Analyste: Laurent
Marty (08/2010)
Des Concertos brandebourgeois à taille
humaine
La réédition de cet
enregistrement vieux de vingt ans, déjà, permet de réévaluer une version plutôt
mal accueillie à sa sortie. Jordi Savall y avait pourtant tenté une vision qui
n’a guère eu de concur-rence depuis.
Car on se trouve moins devant une vision de
chef que devant une version de consort, où des musiciens de valeur dialoguent
amicalement ; parti-pris qui a ses qualités - de chaleur et de plaisir de jouer
ensemble - et ses limites - le souci de précision n’est pas toujours le propos
dominant. Ainsi, mieux vaut oublier le Premier concerto, le plus
orchestral de tous, plutôt brouillon. Cette impression est peut-être plus due à
une prise de son cathédralesque qui relègue les cors en des lointains
réverbérés, qu’à l’exécution elle-même, un peu sage.

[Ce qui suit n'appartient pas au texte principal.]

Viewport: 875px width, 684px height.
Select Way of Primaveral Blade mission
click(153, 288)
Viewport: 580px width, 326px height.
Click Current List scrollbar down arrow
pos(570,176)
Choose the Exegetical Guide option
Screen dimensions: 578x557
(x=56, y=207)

Le brouillage de la prise de prise de son,
toujours présent, est moins gênant dans le Concerto n°2. Car, ici, la
perspective chambriste fonctionne admirablement. Le tempo plein de bonhomie
permet un dialogue permanent, et à chacun de phraser avec ampleur. Ampleur est
d’ailleurs le terme qui caractérise le mieux, et d’une façon générale, les
mouvements lents qui chantent toujours largement, avec douceur et retenue. Il
est amusant d’entendre ainsi des baroqueux pur jus s’adonner aussi librement au
plaisir immédiat du chant, avec un vibrato bienvenu des cordes, là où tant
d’autres s’imposent l’atonie sous prétexte d’authenticité.

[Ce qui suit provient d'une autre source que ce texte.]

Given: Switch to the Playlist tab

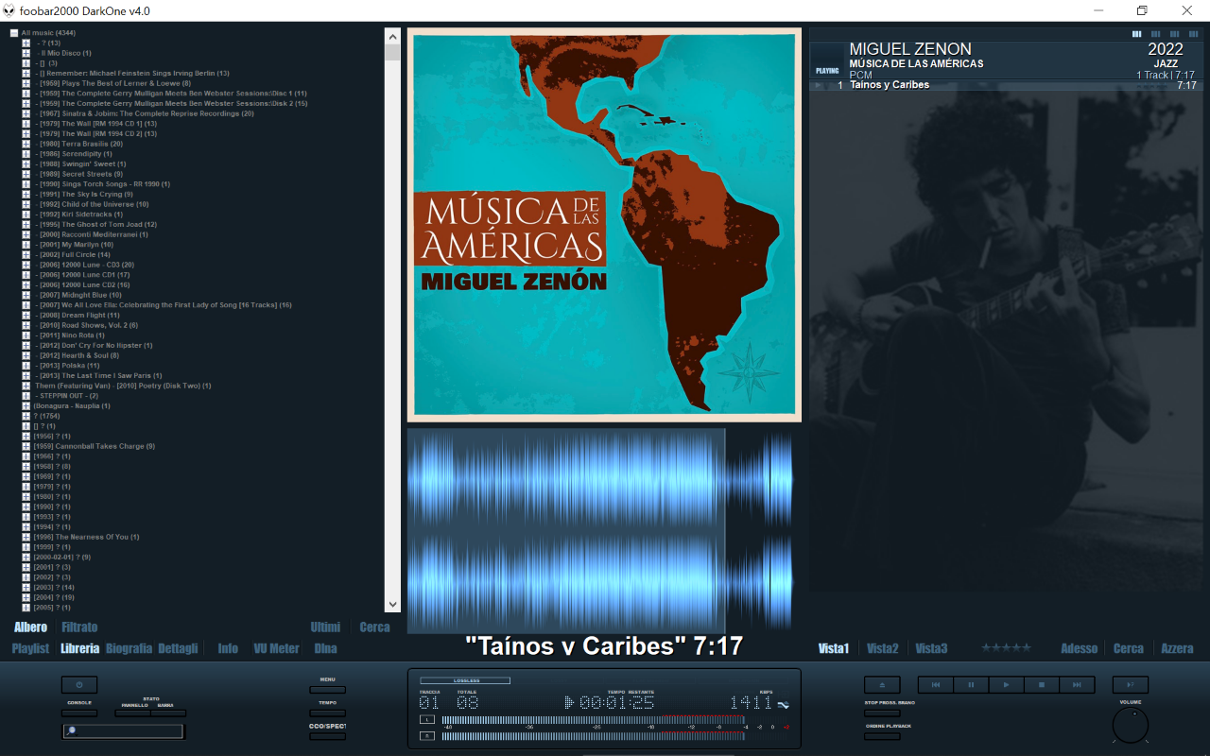Looking at the screenshot, I should 30,648.
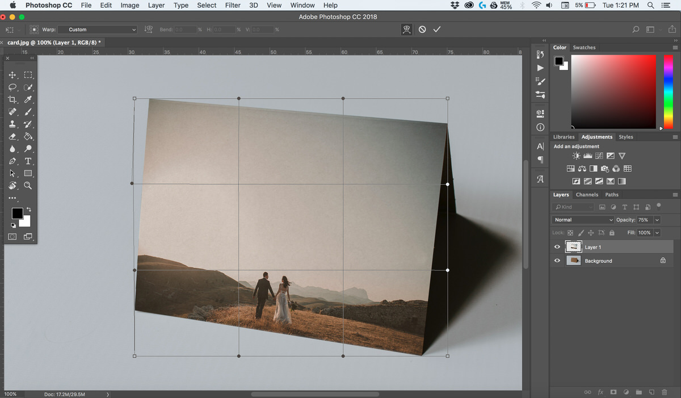Choose the Horizontal Type tool
681x398 pixels.
pyautogui.click(x=28, y=161)
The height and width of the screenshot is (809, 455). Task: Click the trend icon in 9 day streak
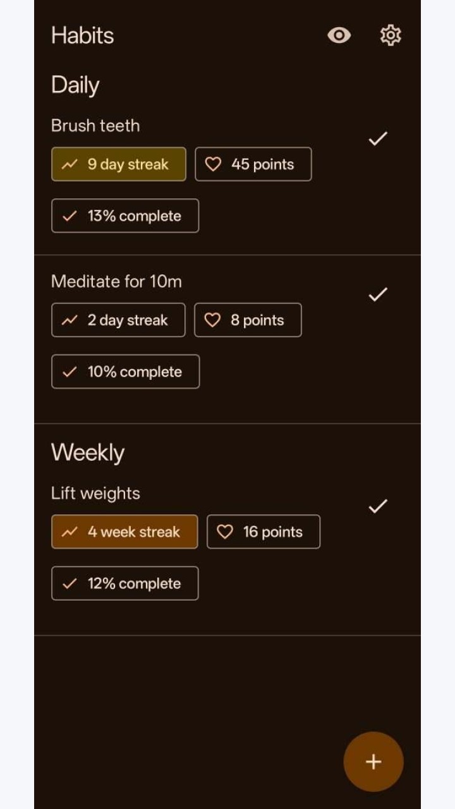70,165
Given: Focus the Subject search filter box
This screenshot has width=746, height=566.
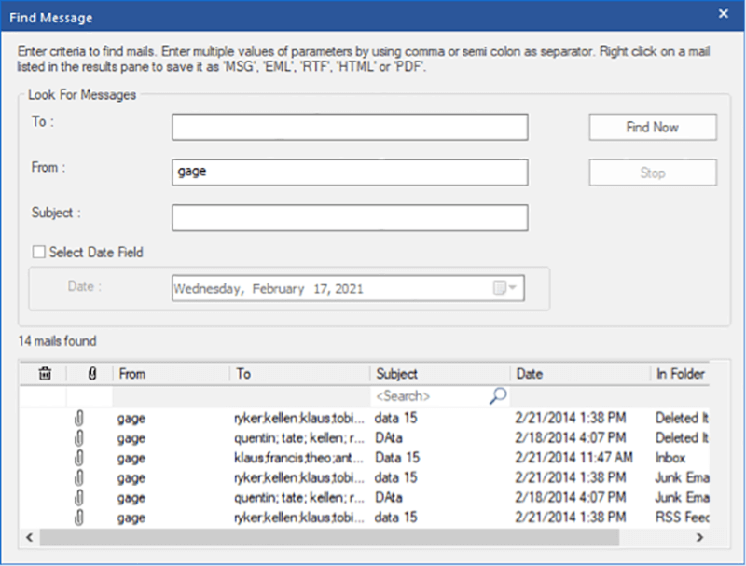Looking at the screenshot, I should tap(427, 396).
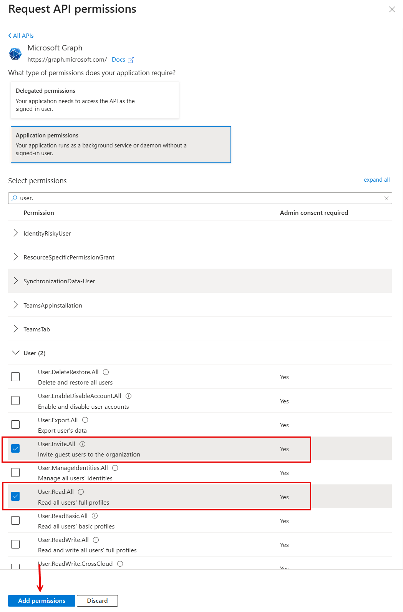Uncheck the User.Invite.All permission
Viewport: 403px width, 612px height.
(15, 448)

Toujours chambristes, les Quatrième et
Cinquième concertos nous valent bien quelques débordements de Fabio
Biondi, qui ne peut s’empêcher en tout occasion de faire valoir sa belle
sonorité et son sens du phrasé. Le clavecin de Pierre Hantaï n’est pas en
retrait, loin de là, et sa virtuosité étonnante nous vaut l’une des plus folles
cadences du Concerto n°5 qui soient, saisie d’un véritable souffle
panique.
À ce jeu-là, le
Troisième concerto est concerto grosso italianissime, accentuation
bien marquée, appuis légers et nuances d’une grande finesse, malgré une sonorité
d’ensemble toujours très chaude - marque de fabrique du Concert des Nations. Le
finale, en particulier devient un jaillissement plein d’une profusion de
couleurs, qui débordent toute ligne, contrairement à l’épure à la pointe sèche
que dessinait un Goebel. Confus Savall ? Autant reprocher à Delacroix de n’être
pas Ingres… Le Sixième concerto, le plus français du lot, bénéficie par
contre d’une exécution d’une parfaite netteté - la prise de son y est d’ailleurs
plus proche. Très belles couleurs automnales qui donnent à l’ensemble des
allures pré-brahmsiennes étonnantes.
Inégale,
assurément, et pourtant toujours chaleureuse, musicale, plein d’un plaisir
audible de faire de la musique, de jouer, de chanter, cette interprétation ne se
compare à aucune autre dans la sphère baroque. Assez curieusement, pour l’esprit
plus que par la réalisation et le style, on y trouve quelque chose qui rejoint,
dans ses défauts même, l’antique version de Yehudi Menuhin. Même tentation
chambriste, même goût pour les couleurs saturées et les articulations franches.
Un très bel album qui, malgré ou grâce à ses défauts, et par son approche très
humaine, devrait réjouir plus d’un mélomane. De ceux qui aiment à la fois le
Bach de Casals et celui de Gustav Leonhardt - ce qui n’est pas si incompatible.